BASEBALL | Q&A: No sophomore slump for starter

Coming into his sophomore campaign, pitcher Vinny Lally ’11 had never made a collegiate start. During his freshman season with the baseball team, the southpaw made 23 appearances out of the bullpen and finished his rookie year at 1-1 with a 6.04 ERA. But this season has been different for the Tampa, Fla., native as Lally has cemented himself as the team’s No. 2 starter behind Brandon Josselyn ’09.

Thus far, Lally has started six of Yale’s 22 games and has appeared out of the bullpen twice. He leads the team in victories with three and has found his groove following a rough outing against Maryland-Baltimore County in early March. On March 28, Lally threw 6.1 innings of perfect baseball before surrendering a double in the seventh — just two outs short of a seven-inning perfect game.

In game one of Tuesday’s doubleheader against Sacred Heart, Lally allowed just one earned run, four hits and one walk over 6.2 innings — at one point retiring nine in a row — before giving way to the bullpen for the game’s final out.

The Elis will need more of the same down the stretch if they hope to climb out of the Red Rolfe Division basement and have a chance to play for the Ivy League championship.

Q: Last season you primarily came out of the bullpen but you are now the team’s No. 2 starter. Which role do you prefer?

A: It’s nice to start because I started in high school but I also liked the possibility of going in every game. There’s a lot more time in between starts and there’s preparation I got to do on my own time.

Q: How did it feel to almost throw a perfect game [on March 28 against Princeton]?

A: It’s the best game I’ve ever thrown, everything was working. Knowing after every inning that I hadn’t given anything up was a good feeling. The defense did a great job behind me; Matt Schmidt ’10 made the best play I’ve seen on college baseball when he made a play on a ball hit up the middle that I was sure was going to get through for a hit. Plays like that kept it going.

Q: When did you realize that you had a perfect game going, and were you thinking about it?

A: I knew after each inning that they hadn’t had a base runner but I didn’t start thinking about it until the last inning because it was such a close game. I was just trying to keep my team in it.

Q: Was that the closest you had ever come to throwing one?

A: In high school I threw five perfect innings before someone hit a bloop single, and I threw a no-hitter with two walks.

Q: You pitched great yesterday against Sacred Heart. What went well for you?

A: The first inning was probably the toughest because I wasn’t throwing my off-speed stuff for strikes and I got into a groove after that. I got the ball down, pitched to contact and minimized walks.

Q: A few key seniors graduated in May, such as Ryan Lavarnway, Josh Cox ’08, Steve Gilman ’08 and Brian Irving ’08. How have you guys been able to replace them?

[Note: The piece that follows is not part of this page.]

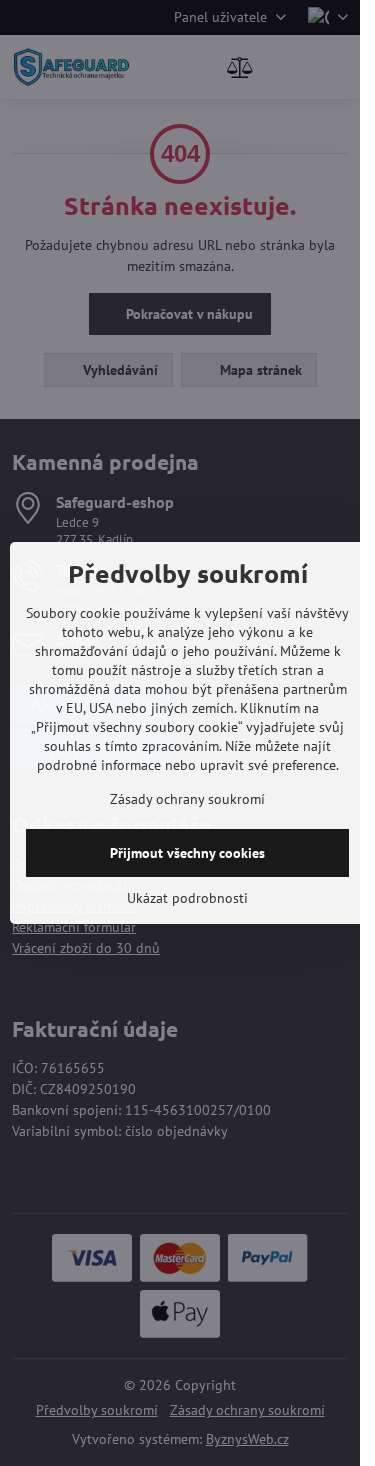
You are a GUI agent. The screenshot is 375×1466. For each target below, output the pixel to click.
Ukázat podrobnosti (187, 898)
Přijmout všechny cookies (187, 853)
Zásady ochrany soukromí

A: We brought in a really strong class, which is good, but losing Lavarnway and Cox is tough; it’s impossible to replace those guys. They were two of the best in the conference and Gilman and Irvin, who are both playing professionally, were the anchors of our staff.

Q: Currently you guys are sitting in last place in the Red Rolfe Division. What do you guys need to work on to climb the standings and get a shot at the Ivy League title?

A: We need to just come out and play well every weekend. Our thing is to take every game one at a time instead of four games at once. That’s what we’re gonna try to do the rest of the way out — win the first game and go to the next.